Quando, anos depois, a mulher reapareceu, o marido vestiu o mesmo sorriso da época de namoro.
Ele tinha os cabelos brancos, mas ela mantinha os seus mais negros do que na juventude, embora um arco prata já se manifestasse nas raízes. Ele não viu este arco. Apenas disse:
Você continua linda.
Tenho que pintar os cabelos ela respondeu, constrangida com aquela manifestação de velhice.
Eles se abraçaram, e ela chorou no ombro ossudo daquele homem.
Eu estava ficando preocupado ele disse, como se ela voltasse atrasada de um passeio.
Alguém podia ser assim tão compreensivo? Passam-se os anos e é como se apenas algumas horas tivessem transcorrido. Tamanha candura a afastara dele, ela se lembrava muito bem do que sofrera com esta forma de ver as coisas, mas agora isso talvez fosse necessário, alguém que ignorasse o tempo.
Entre, entre ele disse.
E era boa esta pequena repetição de palavras.
Ela entrou na casa que um dia fora sua. Os mesmos móveis, a mesma cor nas paredes, reconheceu a foto dos dois no aparador manchado. Eles continuavam felizes naquele mundo aos pedaços.
Quando eu saí de casa... ela começou.
Você nunca saiu de casa ele disse, alegre.
E, olhando para a foto, eles se beijaram.
Eu sabia de você pelos conhecidos. Havia sempre alguém para dizer que agora sim você estava bem. Tinha encontrado um amor intenso.
E foram tantos amores intensos ela disse, num meio sorriso.
Logo vinha a novidade: ela abandonou o seu homem, está com outro mais jovem.

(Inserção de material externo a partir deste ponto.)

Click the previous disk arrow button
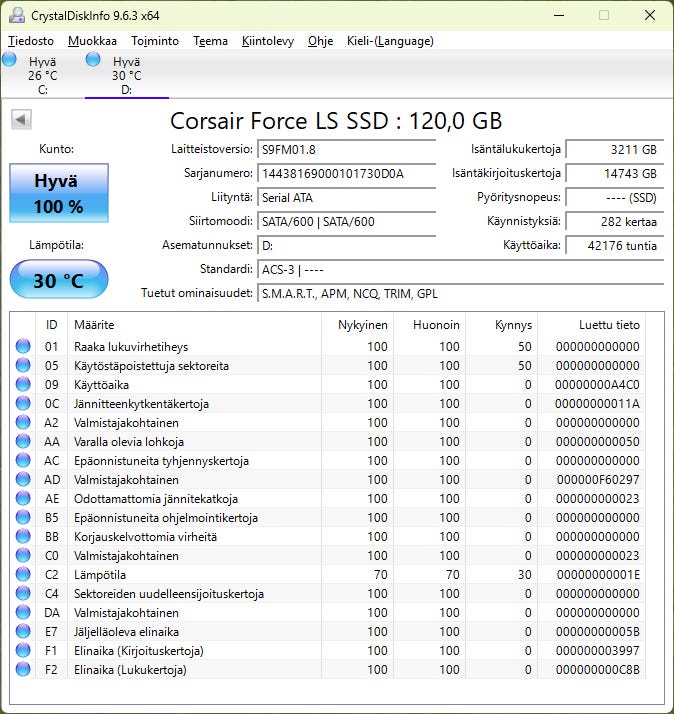The height and width of the screenshot is (714, 674). 20,120
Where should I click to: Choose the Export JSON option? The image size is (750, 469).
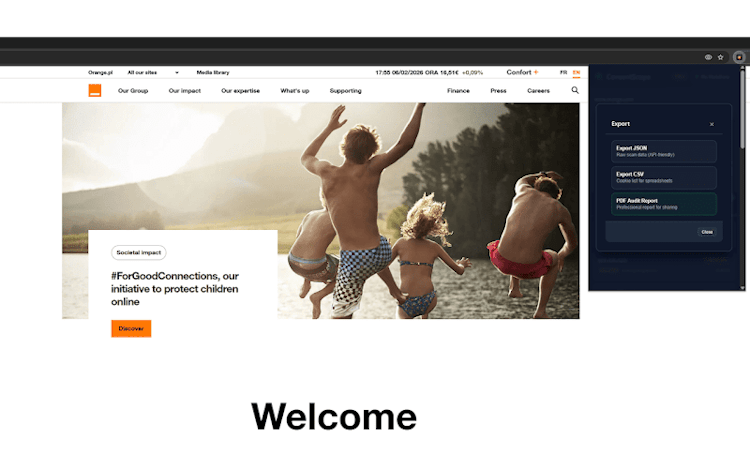[x=664, y=151]
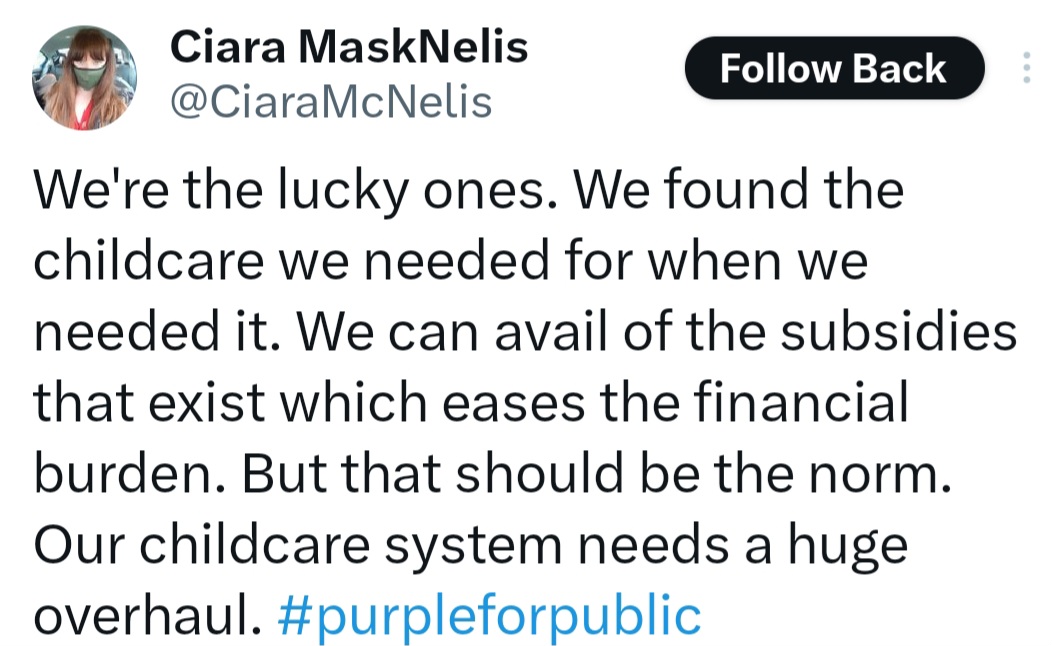
Task: Click the word "subsidies" in the tweet
Action: pos(898,331)
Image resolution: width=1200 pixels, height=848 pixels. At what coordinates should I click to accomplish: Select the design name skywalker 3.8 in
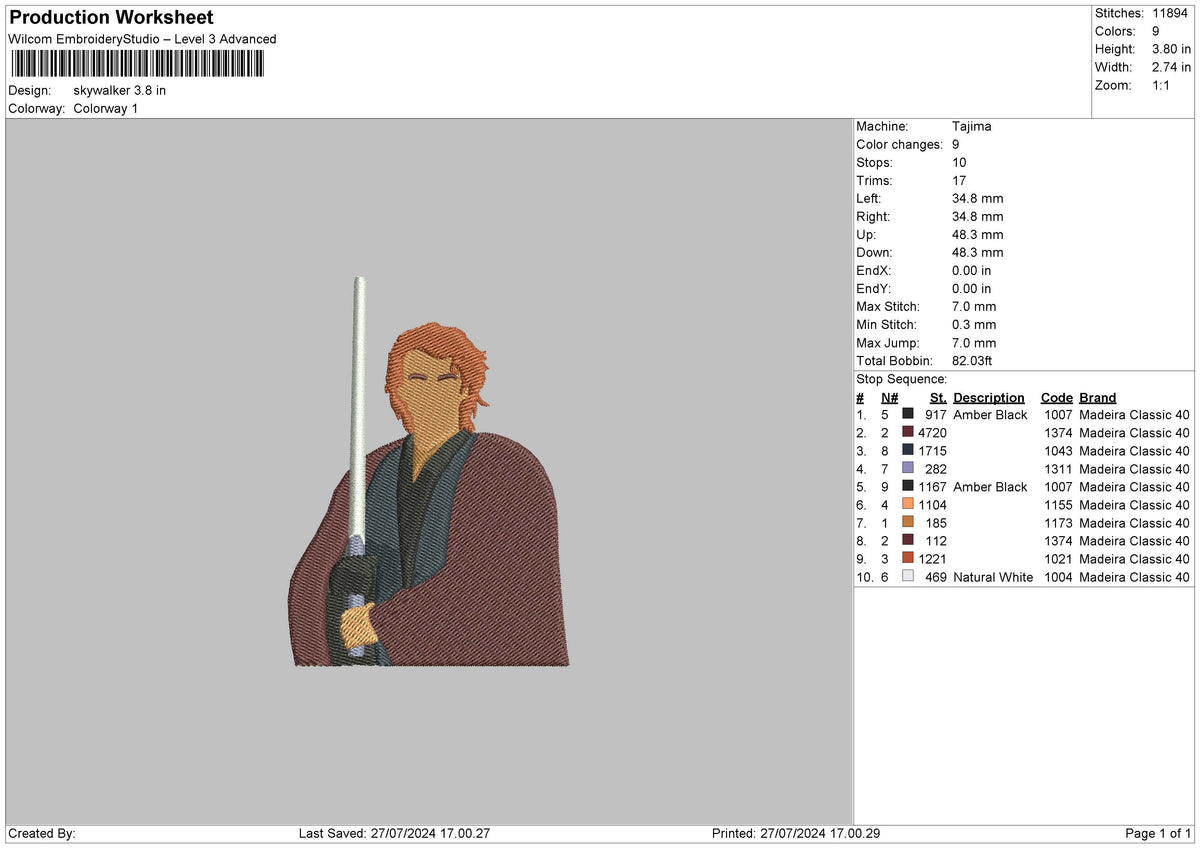click(x=119, y=90)
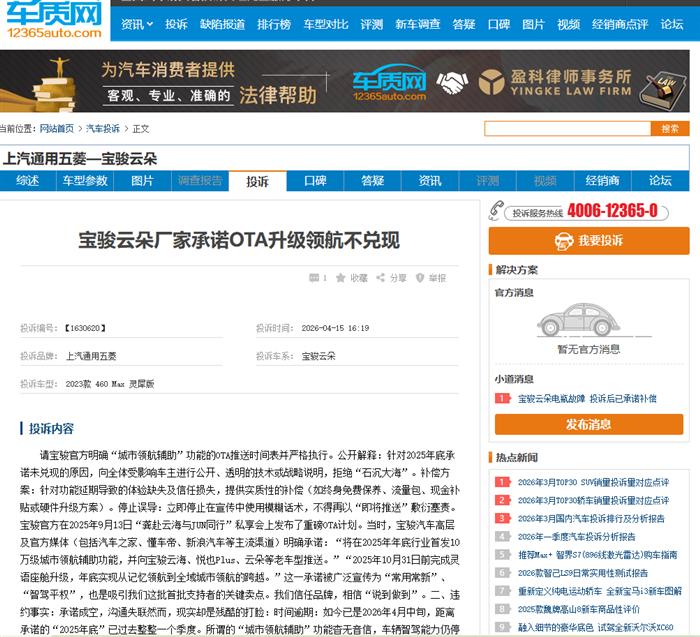The height and width of the screenshot is (637, 700).
Task: Expand the 资讯 dropdown in top navigation
Action: tap(137, 24)
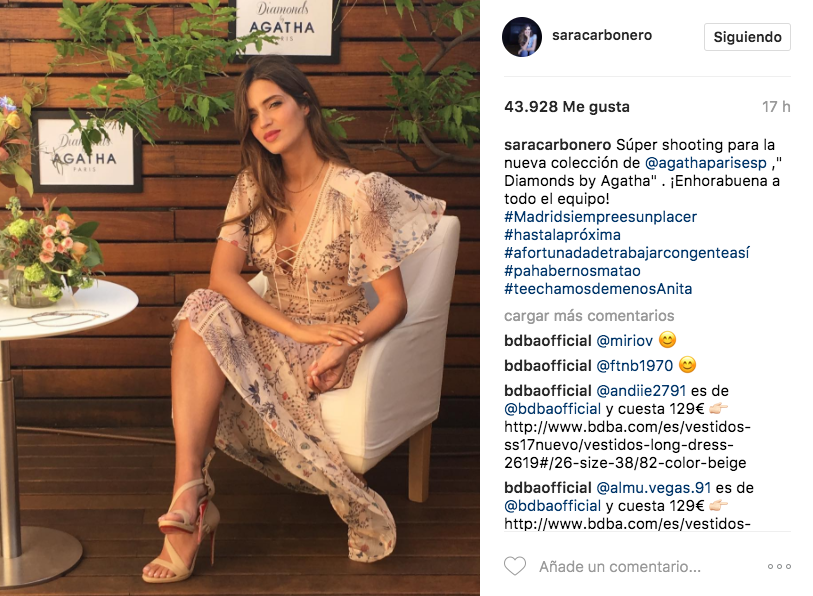
Task: Toggle the Siguiendo follow button
Action: point(747,37)
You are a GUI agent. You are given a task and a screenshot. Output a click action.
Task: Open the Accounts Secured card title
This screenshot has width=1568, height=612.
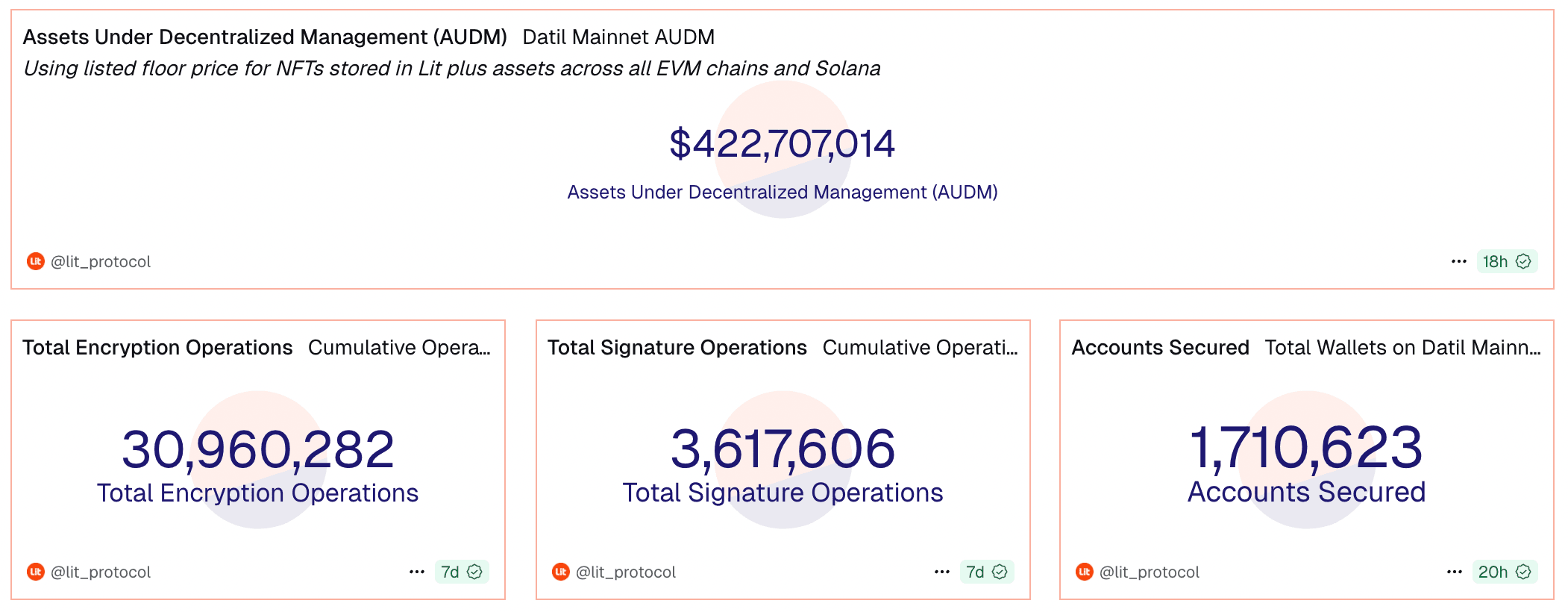tap(1160, 348)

Nunca estamos com os jovens ela olhava fixo para uma infiltração na parede.
A sua mala?
No hotel.
Vamos buscar depois.
E os dois foram para o quarto.
Depois de tudo, os corpos ainda se reconheciam. Os encaixes se fizeram suaves. E eles dormiram com a luz do dia banhando a colcha desbotada. Acordaram no final da tarde.
Ele se levantou primeiro e tomou uma ducha rápida. Voltou com os cabelos úmidos, vestindo roupas antigas.
Ela entrou no banheiro enquanto ele se arrumava diante da penteadeira era um móvel que os dois haviam comprado durante o noivado. Ela queria um jogo de quarto sob medida. Ele a convenceu a ir a um antiquário e garimpar ao menos uma peça com passado, essa palavra tão pesada.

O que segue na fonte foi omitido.